Handbook Jail Chapter rewrite available for critique
andrnils at gmail.com
Mon Mar 18 21:41:57 UTC 2013
On Mon, Mar 18, 2013 at 6:45 PM, Robert Huff <roberthuff at rcn.com> wrote:
> Isaac (.ike) Levy writes:
> > Pretty heavy cross-posting here, could you perhaps reign this in
> > to the freebsd-jail@ list, where it can be discussed in-context?

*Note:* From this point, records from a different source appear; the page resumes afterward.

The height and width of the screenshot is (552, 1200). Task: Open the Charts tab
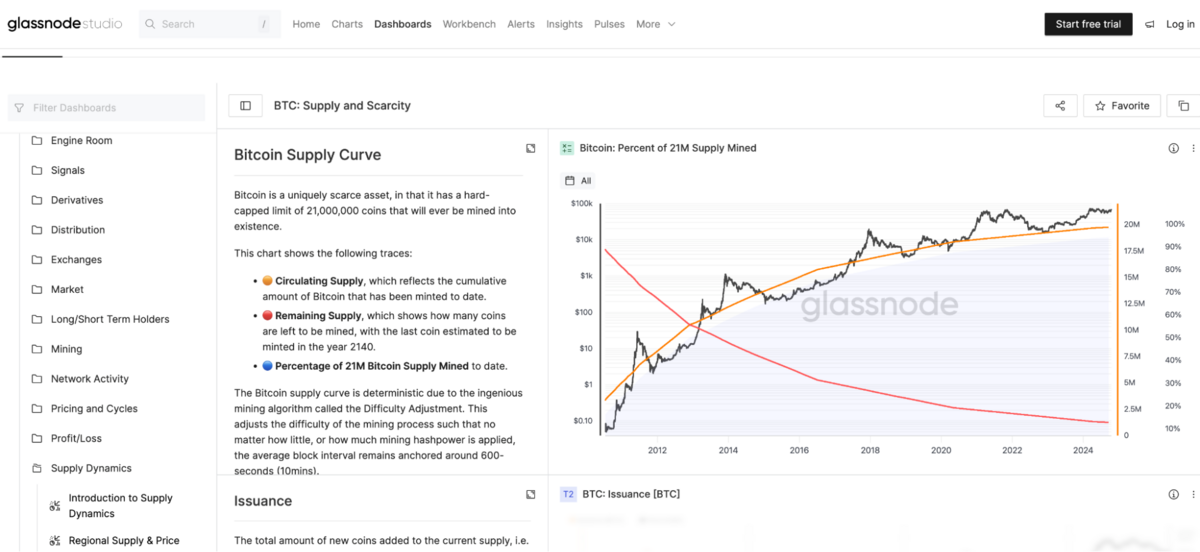347,24
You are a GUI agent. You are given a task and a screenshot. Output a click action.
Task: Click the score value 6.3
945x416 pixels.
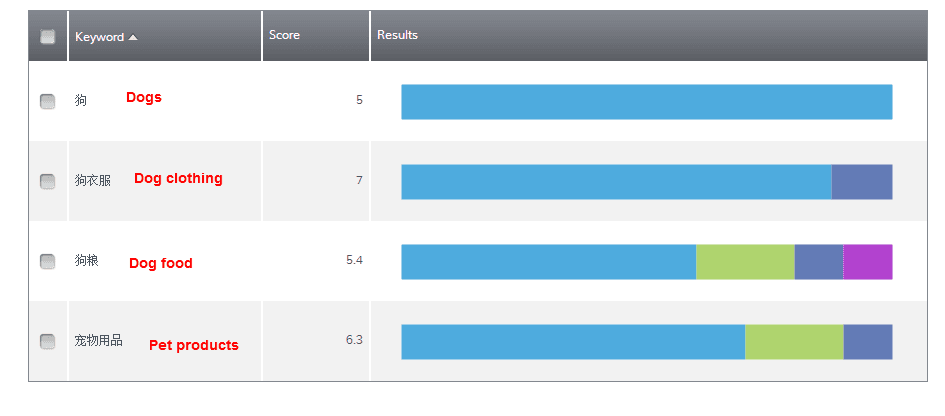point(353,340)
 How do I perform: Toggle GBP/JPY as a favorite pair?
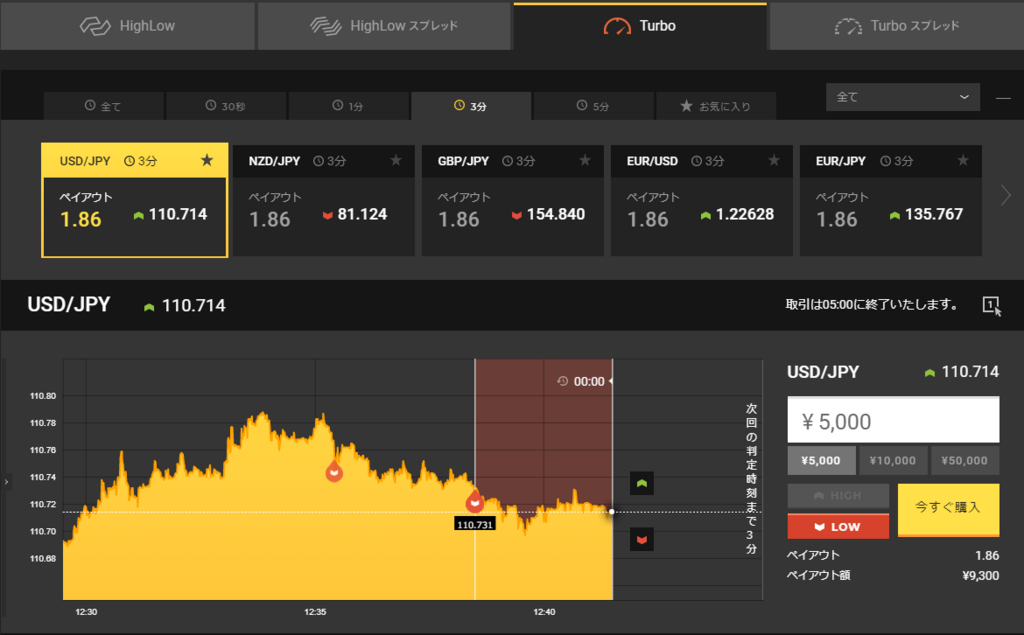pyautogui.click(x=585, y=160)
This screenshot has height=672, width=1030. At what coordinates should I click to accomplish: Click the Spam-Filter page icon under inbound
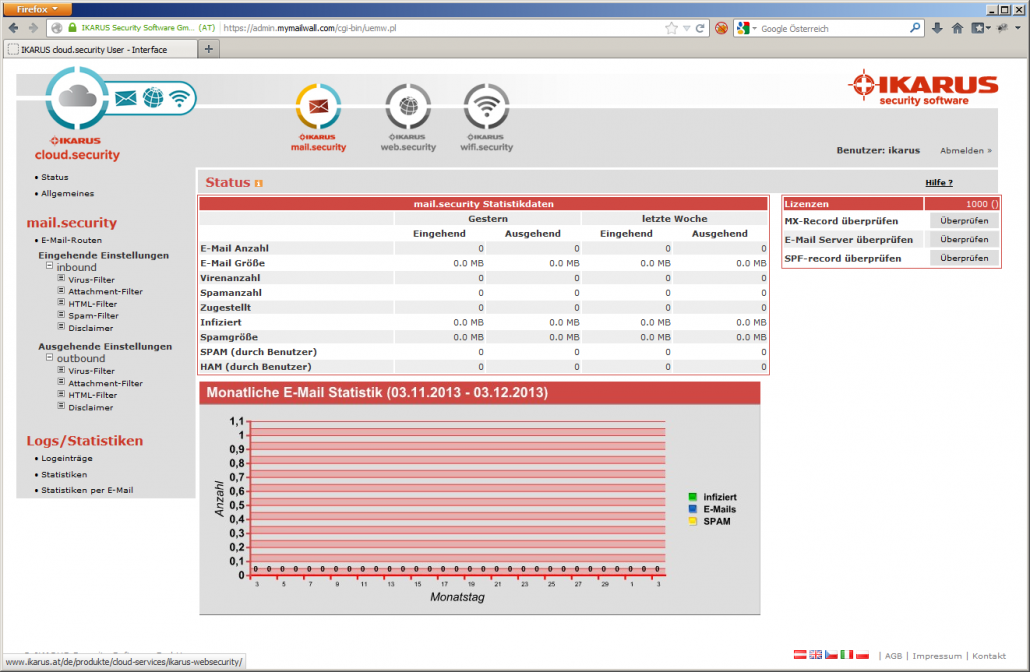coord(61,316)
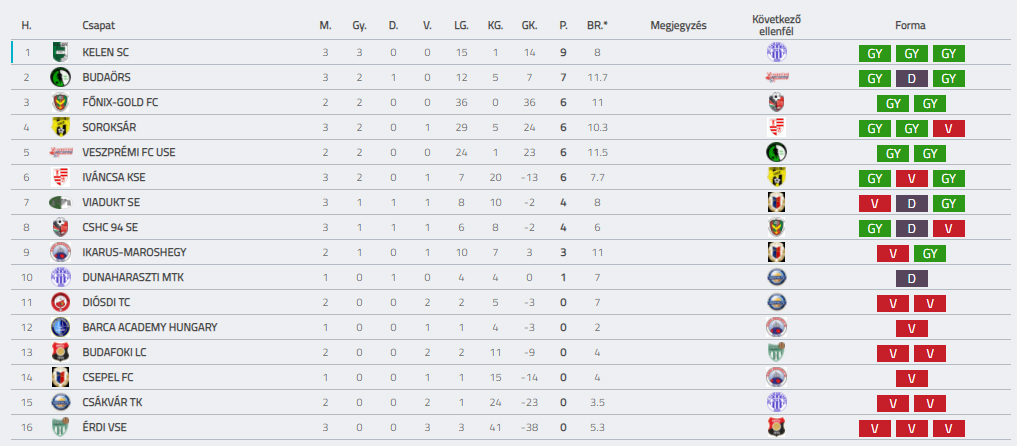Sort table by P. column header
The height and width of the screenshot is (446, 1017).
(563, 26)

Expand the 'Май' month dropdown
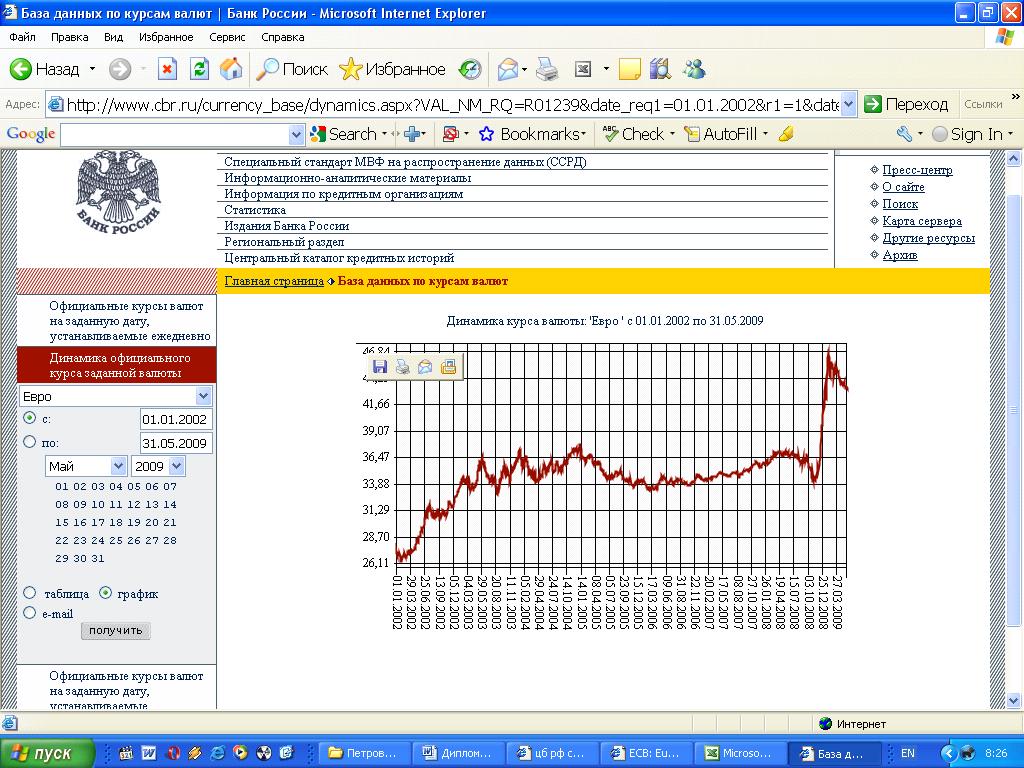coord(118,466)
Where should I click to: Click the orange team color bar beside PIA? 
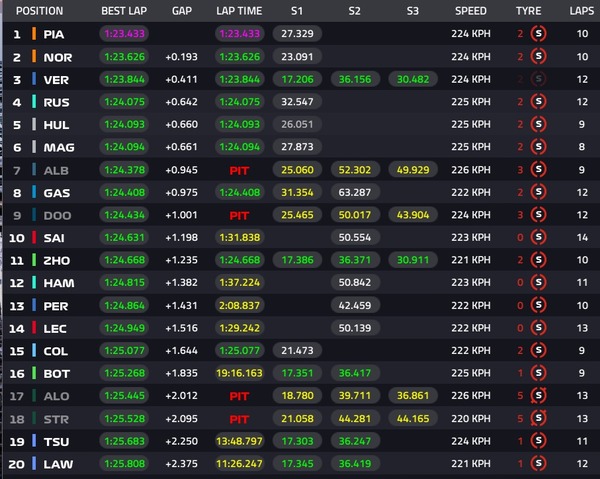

> > This will help keep the noise down.
> It will also keep down the signal from people who use or are
> interested in jails, but do not (and do not plan to) subscribe to
> that list.
> Robert Huff
Great! There really was a need to modernize the handbook with regards to
jails. Since I'm not a native English speaker I'll leave grammar and
spelling for those who are ;)
My first impressions are along the lines:
To much scripts, to few examples/scenarios. Our users are smart, show them
what can be accomplished with "high-level" config, leave minutiae to some
part of the appendix.
Also the exclusion of zfs and vnet is surprising, as those really make
jails shine, imo ( although jails really need to be thought about the
"gray" area visa-vi networking in rc-scripts that vnet provides ). How
about the resource control, which further makes jails really spiffy.
I would have preferred top-level separation of the different methods, ie
after the introduction there was one "track" manual, one for old-school
rc-, one for new-school rc- and one for jail.conf-style jails.
More specifically I agree with Isaac Levy's, especially in regards to the
"jail cell" terminology:
"16.1 Synopsis": the term jail cell is used, long before being defined.
"16.2 Introduction": Mentioning jail cells in a historic contest is imho a
"blatant" lie ( they were never known as such ). As far as I know, no
official documentation has called them cells, either. That does not mean
that it's not an appropriate term, though. As a contrast there is Solaris
vocabulary of zones ( "cells" ) and global zone ( "jail system" ). In this
regard I prefer the solaris one.
Most importantly, a large chunk of 16.2 would imo fit much better as a
"history"-appendix. Current and new users don't need to know and consider
the limitations of earlier implementations. The "generations" talked about
could perhaps be quantified with a release version :)
There are, as stated by Isaac Levy, many (good) utils for managing jails.
Why the focus on qjail? I also think that most of the strong points of
jails are rendered moot without, in order, zfs and vimage. Linux jails
might also interest quite a few people.